Many of the comments in the meeting in one way or another involved transportation, whether by foot, personal vehicle or public transportation. If it's easier to get to the riverfront, it stands to reason more people will come.
Parking, especially during times of the year when more tourists are in the area, is difficult, many noted. Riverfront Parkway and Fourth Street are pedestrian impediments or, at the least, nuisances. Public transportation options could be enhanced.
Retail stores attractive both to residents who live near the river and to those who are visiting also were suggested.
Complicating the future is that the Chattanooga Lookouts, the city's minor league baseball team which plays at AT&T Field on nearby Hawk Hill, are in a state of flux. A study says minor league baseball needs to contract, and Chattanooga's team has been eyed as one of the teams that could be eliminated.
That potential emerged amid talk that has persisted for several years that a new stadium for the team could be built in a transformed South Broad district that once held U.S. Pipe and Wheland foundry.
Some say a new stadium at a new site would increase the odds the team could stay, but whether the team stays or goes, the current stadium location eventually would become prime real estate and be a part of any riverfront plan going forward.
But the Lookouts will remain at AT&T Field at least for the 2020 season and so will not figure in the initial riverfront plan that will be submitted this summer.
What does figure in the plan near the riverfront is a $1.5 million remake of First Street into what River City officials call "an art promenade experience" along First Street between Market and Cherry streets. Heavy landscaping and interactive art pieces will replace the "people mover" that was put in place as part of the early 2000s waterfront project, but which seemed to be out of commission more than it worked.
The idea of the people mover was to help people move up the hill from the aquarium plaza area to the Bluff View Arts District. That still will be the goal of the art installation, which has been dubbed "The Scramble."
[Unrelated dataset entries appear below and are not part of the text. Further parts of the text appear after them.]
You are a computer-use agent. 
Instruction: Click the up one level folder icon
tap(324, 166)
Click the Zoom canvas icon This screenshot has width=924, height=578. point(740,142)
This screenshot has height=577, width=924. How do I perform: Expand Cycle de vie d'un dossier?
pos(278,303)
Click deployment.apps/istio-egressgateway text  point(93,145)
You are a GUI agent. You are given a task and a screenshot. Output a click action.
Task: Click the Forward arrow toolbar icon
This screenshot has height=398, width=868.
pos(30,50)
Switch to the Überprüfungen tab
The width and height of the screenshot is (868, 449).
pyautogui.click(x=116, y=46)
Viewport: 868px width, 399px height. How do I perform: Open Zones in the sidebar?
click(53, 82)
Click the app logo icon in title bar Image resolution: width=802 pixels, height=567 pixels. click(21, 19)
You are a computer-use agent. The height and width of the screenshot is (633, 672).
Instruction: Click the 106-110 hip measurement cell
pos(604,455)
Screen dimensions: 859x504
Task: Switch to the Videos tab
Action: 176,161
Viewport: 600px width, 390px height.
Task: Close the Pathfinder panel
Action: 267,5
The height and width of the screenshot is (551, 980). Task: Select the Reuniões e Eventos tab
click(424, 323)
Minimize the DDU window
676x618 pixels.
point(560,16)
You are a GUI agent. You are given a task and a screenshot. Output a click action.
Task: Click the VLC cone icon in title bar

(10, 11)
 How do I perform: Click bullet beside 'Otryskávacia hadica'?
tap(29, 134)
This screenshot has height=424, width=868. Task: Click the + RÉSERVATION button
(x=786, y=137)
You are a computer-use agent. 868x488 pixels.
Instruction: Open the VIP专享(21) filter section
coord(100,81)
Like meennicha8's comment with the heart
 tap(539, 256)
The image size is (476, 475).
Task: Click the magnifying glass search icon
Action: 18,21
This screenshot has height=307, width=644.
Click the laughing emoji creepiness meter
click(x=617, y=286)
The assemblage may not be the only scramble in the area if some participants at the meeting have their way, though. Among the suggestions Wednesday was a traffic scramble at the corner of Fourth and Market streets. What that involves is an all-way traffic signal stop that allows pedestrians to maneuver across either street or diagonally across the wide and busy intersection at the same time.
The other wide and busy impediment in the area is Riverfront Parkway, and suggestions were made that traffic there be restricted or that ways be found for pedestrians to avoid it.
Parking, the bete noire of downtown visitors, is not easily solved. But Accountability for Taxpayer Money organization founder Helen Burns Sharp had a few email suggestions for the group. Among those was to make to make drivers more aware of the two parking garages in the area and even to make them free on nights or the weekend, as Knoxville has done in some of its city-owned garages.
None of those suggestions on its own is likely to create a spike in tourism in the riverfront district. However, any thoughtful improvements to pedestrian mobility, safety and ease of parking will send a further signal that Chattanooga's downtown welcomes residents and visitors. That, in turn, will tell entrepreneurs and restaurateurs that the district is again a place in which to invest. That would be music to River City Co. officials' ears.